Dan Kennerly, whose taped oral histories provide what has to be the most vivid recollection of the division’s wartime experience ever recorded, deserves thanks not only from me but from anyone interested in the division’s history, or in World War II history broadly conceived. Listening to nearly two dozen hours of Kennerly’s recollections was one of the most pleasurable experiences I have had as a writer; his skill, humor, and understated pathos as a storyteller place him firmly in the greatest southern tradition. For other details and anecdotes, I have also relied on a number of memoirs published by division veterans, including those written by Bill Putnam, Robert Ellis, Hal Burton, and Harris Dusenbery. Division histories, particularly Flint Whitlock’s Soldiers on Skis, were also of great value, as was, for details on the Aleutian campaign, Brian Garfield’s The Thousand Mile War.

In Denver, Chips and Gail Barry offered room and board during my frequent trips west, even during months when they were themselves nearly incapacitated. Ingrid Hinckley’s place in Vail made my field research around Camp Hale rather less than onerous. Bruno Bartolomei, innkeeper at the Hotel Monte Grande in Vidiciatico, Italy, not only served as generous host and field guide, he taught my son, Steedman, to climb stairs.

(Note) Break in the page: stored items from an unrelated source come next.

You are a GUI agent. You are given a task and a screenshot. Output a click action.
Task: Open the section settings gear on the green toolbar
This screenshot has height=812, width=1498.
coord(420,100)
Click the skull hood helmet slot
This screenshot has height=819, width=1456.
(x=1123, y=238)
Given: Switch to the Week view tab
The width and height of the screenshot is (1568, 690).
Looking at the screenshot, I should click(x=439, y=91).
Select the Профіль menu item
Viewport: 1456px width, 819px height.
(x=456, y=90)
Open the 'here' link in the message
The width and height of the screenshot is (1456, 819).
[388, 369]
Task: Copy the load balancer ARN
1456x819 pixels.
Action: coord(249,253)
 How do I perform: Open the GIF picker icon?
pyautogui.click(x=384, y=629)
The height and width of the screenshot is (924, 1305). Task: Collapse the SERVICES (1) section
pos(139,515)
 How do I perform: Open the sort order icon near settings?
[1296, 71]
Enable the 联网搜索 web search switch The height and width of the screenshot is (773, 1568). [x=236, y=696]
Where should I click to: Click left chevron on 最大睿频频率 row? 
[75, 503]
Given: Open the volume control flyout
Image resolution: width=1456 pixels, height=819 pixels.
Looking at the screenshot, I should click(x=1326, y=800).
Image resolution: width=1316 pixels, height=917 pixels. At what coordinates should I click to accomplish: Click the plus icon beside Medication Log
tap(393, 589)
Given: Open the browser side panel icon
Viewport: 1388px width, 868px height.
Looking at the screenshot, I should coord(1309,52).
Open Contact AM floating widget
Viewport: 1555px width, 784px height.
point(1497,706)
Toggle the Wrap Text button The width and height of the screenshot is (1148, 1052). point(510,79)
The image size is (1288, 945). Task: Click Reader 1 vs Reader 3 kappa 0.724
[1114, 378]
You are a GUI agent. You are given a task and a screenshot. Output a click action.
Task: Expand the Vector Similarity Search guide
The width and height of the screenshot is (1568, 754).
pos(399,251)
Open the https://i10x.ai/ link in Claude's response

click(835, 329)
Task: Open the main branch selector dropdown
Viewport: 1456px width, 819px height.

Once again, the staff at the University of Delaware’s interlibrary loan office proved themselves invaluable in locating out-of-print material from all over the country. My research assistant, Stacey Carlough, contributed not only hours of research and copyediting but a cheerfulness that made working with her a delight. Wes Davis and Chris Sheldrick, looking over sections of the manuscript, offered their usual mix of intelligence and wit; their friendship remains very dear. At Random House, Elena Schneider, Lee Boudreaux, Laura Ford, Sybil Pincus, and Lynn Anderson all helped move this book through the pipeline, and to them I am grateful. Both my editor, Scott Moyers, and my agent, Neil Olson, proved themselves remarkably able readers of military history. I owe them both deep thanks not only for their depths of knowledge but for their unwavering encouragement and support.

My wife, Katherine, and my son, Steedman, were by my side at Camp Hale, on top of Riva Ridge, and on the shores of Lake Garda. They are my tribe.